Advantage plans seem a bet that you won’t need much care during the portion of your life when the likelihood of needing care explodes. I’m sure there are better Advantage Plans, particularly thru former employers, but I still can’t get past the math, that the bet seems to be in the wrong direction.

That’s my 2 cents, I’d rather own the risk via higher deductibles than sell it to someone else who is motivated to restrict my usage.

mytimetotravel
5 months ago

When the megacorp terminated the group retiree medical plan, and gave us $3,000/year for medical expenses instead, some friends and I did a bunch of research, and we all opted for Original Medicare plus Medigap (although we didn’t all choose the same Medigap plan).

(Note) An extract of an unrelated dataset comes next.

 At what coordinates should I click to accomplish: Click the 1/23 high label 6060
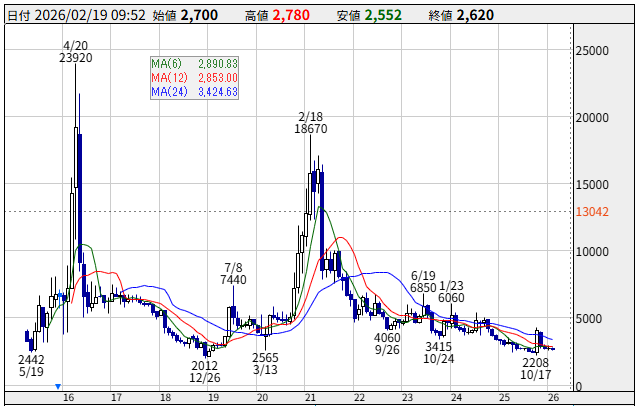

Fast forward, and the stipend was replaced by a Medicare Advantage plan. It’s actually a pretty good plan, with no limits on choice of doctors or skilled nursing days, but no guarantee it will stay that way, especially given the company’s ongoing reduction in retiree benefits. I took it for one year, and then reverted to a Medigap plan, as David describes. I am unable to change plans as I fail medical underwriting, although I am thinking of checking whether I still fail now my rheumatoid arthritis is in remission.

OldITGuy
5 months ago

My wife and I went with original medicare and a supplement for two basic reasons. First, we could afford the supplement premium so that wasn’t an issue. Second, both my wife and I tend to use “worst case” scenarios in our planning. Worst case medical issue, we’d much rather have the choice of medical providers offered by a good supplement than be in a managed care environment. The second reason has already come into play as one of us already has had a cancer diagnosis and our supplement allowed us to seek care out of state at a nationally recognized cancer center of excellence. The results have so far exceeded our expectations, so we’re very glad we had that option.

Liam K
5 months ago

After listening to Lucretia Ryan explain the problems with Medicare Advantage plans on the Teach and Retire Rich podcast (Ep. Name: “Dirty Little Secrets of Medicare Advantage”) I would avoid using one, especially because the rules about switching plans and supplements vary by state. I can appreciate your move though, it sounds like it was worth a gamble.

R Quinn
5 months ago

I would never select a MA plan. They are essentially managed care plans that work as long as you don’t need to use ongoing care especially specialists.

Dan Smith
5 months ago
Reply to  R Quinn

Also, I think the annual out of pocket with MA is north of $8000.

R Quinn
5 months ago
Reply to  Dan Smith

It can be. They often have not too obviously deductibles and co-pays on some services.

OldITGuy
5 months ago
Reply to  R Quinn

I agree. I will concede that I think it’s good that MA plans are available for folks who want one or who can’t afford a good supplement plan premium, I’ll also concede that there’s notably excellent MA plans around if one happens to live in a particular area that has one. But for myself and my wife we greatly prefer having more control over our medical care, the providers we select, and the costs in our retirement.

Liam K
5 months ago
Reply to  OldITGuy

I don’t know about the choice part, I don’t think more choices are better in this case. How many people sign up for an advantage plan because it’s the only choice they’re shown, or it’s presented overly favorably?

R Quinn
5 months ago
Reply to  Liam K

The worst thing we have done since the late 1970s is offering more choices in health care. It doesn’t work, but shifts costs around and confuses people who can’t make the best choice for all conditions. We ALL need to be in the same risk pool to be fair.

OldITGuy
5 months ago
Reply to  Liam K

You make a good point. Clearly some people will choose based only on the monthly cost consideration or blindly accept a recommendation from a salesman who might not have their best interests in mind. But while that’s unfortunate, I still prefer people having choice over not having choice. But again, I do see your point and you might well be right.